■ **PROVIDED DATA**:
-=-=-=-=-
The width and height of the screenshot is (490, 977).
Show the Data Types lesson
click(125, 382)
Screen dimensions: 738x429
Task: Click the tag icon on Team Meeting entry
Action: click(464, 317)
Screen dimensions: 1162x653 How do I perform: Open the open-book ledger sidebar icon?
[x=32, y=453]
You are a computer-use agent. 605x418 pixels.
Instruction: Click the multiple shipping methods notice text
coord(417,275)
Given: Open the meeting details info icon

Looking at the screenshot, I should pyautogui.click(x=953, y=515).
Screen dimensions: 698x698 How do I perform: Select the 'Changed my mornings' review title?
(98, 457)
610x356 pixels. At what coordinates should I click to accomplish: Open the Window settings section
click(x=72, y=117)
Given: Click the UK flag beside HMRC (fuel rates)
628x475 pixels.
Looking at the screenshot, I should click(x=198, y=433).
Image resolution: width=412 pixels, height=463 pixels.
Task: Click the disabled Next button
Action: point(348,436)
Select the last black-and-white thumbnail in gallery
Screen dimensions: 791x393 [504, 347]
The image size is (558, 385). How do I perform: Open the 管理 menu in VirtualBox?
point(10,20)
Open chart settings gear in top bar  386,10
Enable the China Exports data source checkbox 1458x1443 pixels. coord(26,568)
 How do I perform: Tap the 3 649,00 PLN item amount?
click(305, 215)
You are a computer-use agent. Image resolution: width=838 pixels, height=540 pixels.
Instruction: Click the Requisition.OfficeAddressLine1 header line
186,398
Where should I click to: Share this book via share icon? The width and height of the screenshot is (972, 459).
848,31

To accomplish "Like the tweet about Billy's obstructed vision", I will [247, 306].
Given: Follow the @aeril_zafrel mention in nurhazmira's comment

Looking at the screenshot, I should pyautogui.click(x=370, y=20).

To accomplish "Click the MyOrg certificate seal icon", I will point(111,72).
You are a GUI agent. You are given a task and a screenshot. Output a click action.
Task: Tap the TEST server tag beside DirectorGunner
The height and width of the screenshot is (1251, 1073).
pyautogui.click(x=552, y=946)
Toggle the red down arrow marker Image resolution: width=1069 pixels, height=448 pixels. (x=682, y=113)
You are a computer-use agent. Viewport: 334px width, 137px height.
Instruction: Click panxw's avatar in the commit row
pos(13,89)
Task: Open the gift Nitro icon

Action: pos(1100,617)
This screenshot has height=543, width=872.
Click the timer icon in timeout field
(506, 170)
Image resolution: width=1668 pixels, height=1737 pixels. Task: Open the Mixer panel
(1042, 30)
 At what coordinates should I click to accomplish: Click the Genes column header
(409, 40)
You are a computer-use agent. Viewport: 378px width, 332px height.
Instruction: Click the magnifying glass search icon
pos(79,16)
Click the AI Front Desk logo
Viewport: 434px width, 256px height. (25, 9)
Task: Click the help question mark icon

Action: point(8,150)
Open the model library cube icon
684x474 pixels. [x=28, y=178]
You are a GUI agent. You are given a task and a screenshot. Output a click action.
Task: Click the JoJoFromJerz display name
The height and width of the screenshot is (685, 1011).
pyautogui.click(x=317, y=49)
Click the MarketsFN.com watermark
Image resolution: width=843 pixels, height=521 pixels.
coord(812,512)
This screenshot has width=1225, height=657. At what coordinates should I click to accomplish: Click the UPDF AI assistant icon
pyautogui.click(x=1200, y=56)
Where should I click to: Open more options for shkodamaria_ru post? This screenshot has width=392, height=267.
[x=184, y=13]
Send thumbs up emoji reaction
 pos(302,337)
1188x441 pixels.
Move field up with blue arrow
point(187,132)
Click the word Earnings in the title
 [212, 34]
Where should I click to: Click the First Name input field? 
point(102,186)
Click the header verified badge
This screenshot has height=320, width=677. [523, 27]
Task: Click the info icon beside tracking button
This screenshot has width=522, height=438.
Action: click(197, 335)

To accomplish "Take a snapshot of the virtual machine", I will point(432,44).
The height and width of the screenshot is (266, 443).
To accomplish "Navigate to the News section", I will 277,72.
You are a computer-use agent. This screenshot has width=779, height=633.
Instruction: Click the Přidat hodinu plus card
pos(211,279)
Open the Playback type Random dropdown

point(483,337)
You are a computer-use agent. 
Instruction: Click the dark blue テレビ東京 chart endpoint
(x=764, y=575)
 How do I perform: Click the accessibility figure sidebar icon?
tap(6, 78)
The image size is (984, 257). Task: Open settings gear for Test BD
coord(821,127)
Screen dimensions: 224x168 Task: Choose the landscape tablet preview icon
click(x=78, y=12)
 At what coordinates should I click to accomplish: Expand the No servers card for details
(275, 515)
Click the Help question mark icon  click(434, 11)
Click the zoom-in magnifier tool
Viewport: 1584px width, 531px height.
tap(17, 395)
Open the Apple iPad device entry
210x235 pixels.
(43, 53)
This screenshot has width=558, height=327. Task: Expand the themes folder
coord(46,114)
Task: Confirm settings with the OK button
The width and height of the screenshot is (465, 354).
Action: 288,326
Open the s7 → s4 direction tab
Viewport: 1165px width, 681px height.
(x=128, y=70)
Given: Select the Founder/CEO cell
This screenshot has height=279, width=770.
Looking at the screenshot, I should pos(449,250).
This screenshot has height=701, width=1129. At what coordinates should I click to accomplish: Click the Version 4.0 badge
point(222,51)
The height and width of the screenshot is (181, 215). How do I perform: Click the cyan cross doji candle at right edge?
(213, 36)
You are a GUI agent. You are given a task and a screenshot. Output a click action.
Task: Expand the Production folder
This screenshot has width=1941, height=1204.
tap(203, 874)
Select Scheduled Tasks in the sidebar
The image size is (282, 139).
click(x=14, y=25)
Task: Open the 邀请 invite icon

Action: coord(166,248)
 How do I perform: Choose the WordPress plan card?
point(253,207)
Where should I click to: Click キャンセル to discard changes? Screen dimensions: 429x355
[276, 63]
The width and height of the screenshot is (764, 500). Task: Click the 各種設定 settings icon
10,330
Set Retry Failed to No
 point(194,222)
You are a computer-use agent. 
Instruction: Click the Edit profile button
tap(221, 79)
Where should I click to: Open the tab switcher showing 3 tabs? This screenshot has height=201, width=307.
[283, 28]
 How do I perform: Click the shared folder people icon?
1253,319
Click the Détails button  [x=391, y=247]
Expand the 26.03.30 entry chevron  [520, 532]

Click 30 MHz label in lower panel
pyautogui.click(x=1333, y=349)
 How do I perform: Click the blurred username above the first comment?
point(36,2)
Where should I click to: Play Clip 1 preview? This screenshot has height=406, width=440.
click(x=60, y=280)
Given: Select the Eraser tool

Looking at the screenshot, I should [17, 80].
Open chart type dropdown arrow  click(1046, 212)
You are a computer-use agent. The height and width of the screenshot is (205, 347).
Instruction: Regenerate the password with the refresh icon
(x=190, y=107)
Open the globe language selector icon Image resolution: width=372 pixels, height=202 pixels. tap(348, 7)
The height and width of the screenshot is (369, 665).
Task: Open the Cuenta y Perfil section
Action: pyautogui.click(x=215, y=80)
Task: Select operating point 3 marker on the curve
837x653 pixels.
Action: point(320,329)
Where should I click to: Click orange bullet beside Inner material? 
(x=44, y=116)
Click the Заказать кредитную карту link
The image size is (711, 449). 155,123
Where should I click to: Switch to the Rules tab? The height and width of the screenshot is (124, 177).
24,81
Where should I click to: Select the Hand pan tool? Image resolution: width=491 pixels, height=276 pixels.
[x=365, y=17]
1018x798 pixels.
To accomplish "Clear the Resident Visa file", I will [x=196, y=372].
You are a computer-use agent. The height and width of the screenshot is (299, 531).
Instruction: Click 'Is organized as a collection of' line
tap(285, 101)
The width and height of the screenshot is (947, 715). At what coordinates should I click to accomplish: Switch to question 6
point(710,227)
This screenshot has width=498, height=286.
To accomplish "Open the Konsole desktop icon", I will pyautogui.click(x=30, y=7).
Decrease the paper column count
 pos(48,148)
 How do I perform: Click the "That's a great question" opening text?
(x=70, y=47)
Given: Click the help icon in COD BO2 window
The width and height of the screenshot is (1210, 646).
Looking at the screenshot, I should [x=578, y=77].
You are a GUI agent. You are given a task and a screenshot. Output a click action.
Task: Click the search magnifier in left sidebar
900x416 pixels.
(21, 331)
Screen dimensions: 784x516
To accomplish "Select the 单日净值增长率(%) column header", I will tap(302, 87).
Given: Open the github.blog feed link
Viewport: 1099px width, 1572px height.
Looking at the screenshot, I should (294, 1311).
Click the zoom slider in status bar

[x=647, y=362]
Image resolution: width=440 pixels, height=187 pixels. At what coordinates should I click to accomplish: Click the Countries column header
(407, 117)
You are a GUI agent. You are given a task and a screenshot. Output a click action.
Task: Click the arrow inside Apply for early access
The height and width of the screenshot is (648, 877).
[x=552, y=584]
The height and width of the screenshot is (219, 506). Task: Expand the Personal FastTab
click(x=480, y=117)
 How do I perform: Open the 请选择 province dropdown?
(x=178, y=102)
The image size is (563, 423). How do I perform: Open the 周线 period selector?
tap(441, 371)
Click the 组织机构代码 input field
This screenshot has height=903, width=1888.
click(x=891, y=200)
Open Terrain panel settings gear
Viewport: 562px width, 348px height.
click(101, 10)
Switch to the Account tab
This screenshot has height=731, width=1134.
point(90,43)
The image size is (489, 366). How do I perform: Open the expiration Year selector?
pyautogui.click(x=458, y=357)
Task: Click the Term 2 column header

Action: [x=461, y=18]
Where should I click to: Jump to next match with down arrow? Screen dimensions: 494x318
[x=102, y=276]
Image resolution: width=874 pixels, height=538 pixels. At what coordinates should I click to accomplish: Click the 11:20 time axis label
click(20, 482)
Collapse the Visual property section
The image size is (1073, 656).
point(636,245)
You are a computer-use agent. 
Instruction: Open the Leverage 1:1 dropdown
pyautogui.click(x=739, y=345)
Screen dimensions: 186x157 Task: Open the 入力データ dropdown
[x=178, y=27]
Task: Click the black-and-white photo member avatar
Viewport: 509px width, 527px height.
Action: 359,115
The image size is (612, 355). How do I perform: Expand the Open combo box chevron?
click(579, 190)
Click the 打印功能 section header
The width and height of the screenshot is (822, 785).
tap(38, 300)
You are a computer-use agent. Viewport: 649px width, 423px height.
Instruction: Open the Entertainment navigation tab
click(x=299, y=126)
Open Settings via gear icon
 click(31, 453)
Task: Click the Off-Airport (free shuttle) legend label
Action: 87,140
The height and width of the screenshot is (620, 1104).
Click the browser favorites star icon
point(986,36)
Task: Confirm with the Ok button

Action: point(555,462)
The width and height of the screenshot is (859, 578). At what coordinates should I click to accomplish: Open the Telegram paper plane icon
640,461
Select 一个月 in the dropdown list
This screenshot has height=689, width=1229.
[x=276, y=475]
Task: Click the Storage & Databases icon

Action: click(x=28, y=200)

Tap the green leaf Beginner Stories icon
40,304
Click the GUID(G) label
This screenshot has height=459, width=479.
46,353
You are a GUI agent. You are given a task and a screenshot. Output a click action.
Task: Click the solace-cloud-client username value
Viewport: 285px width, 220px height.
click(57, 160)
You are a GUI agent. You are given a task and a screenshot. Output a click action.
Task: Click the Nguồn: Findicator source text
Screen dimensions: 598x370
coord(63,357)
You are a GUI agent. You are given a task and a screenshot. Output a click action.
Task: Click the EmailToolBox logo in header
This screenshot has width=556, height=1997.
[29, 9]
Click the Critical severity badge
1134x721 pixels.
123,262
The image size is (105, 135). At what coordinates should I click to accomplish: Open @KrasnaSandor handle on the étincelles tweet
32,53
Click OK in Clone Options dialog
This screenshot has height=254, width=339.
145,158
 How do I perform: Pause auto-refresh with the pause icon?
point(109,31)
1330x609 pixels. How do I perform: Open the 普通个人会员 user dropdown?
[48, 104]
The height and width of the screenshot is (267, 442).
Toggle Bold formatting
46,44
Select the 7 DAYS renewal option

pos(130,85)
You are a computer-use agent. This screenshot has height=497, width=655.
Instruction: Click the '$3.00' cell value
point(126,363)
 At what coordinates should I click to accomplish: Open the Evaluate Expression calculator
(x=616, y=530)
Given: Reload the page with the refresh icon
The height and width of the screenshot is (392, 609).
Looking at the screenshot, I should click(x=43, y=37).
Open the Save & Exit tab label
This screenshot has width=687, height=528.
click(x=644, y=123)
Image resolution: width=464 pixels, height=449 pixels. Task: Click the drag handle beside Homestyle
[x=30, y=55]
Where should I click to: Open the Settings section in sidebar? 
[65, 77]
-=-=-=-=-
■ **WORK INSTRUCTIONS**:
For each line above that holds the string "will", provide a copy of that line.

■ **TASK RESULT**:
To accomplish "Like the tweet about Billy's obstructed vision", I will [247, 306].
To accomplish "Click the MyOrg certificate seal icon", I will point(111,72).
To accomplish "Take a snapshot of the virtual machine", I will point(432,44).
To accomplish "Navigate to the News section", I will 277,72.
To accomplish "Clear the Resident Visa file", I will [x=196, y=372].
To accomplish "Open the Konsole desktop icon", I will pyautogui.click(x=30, y=7).
To accomplish "Select the 单日净值增长率(%) column header", I will tap(302, 87).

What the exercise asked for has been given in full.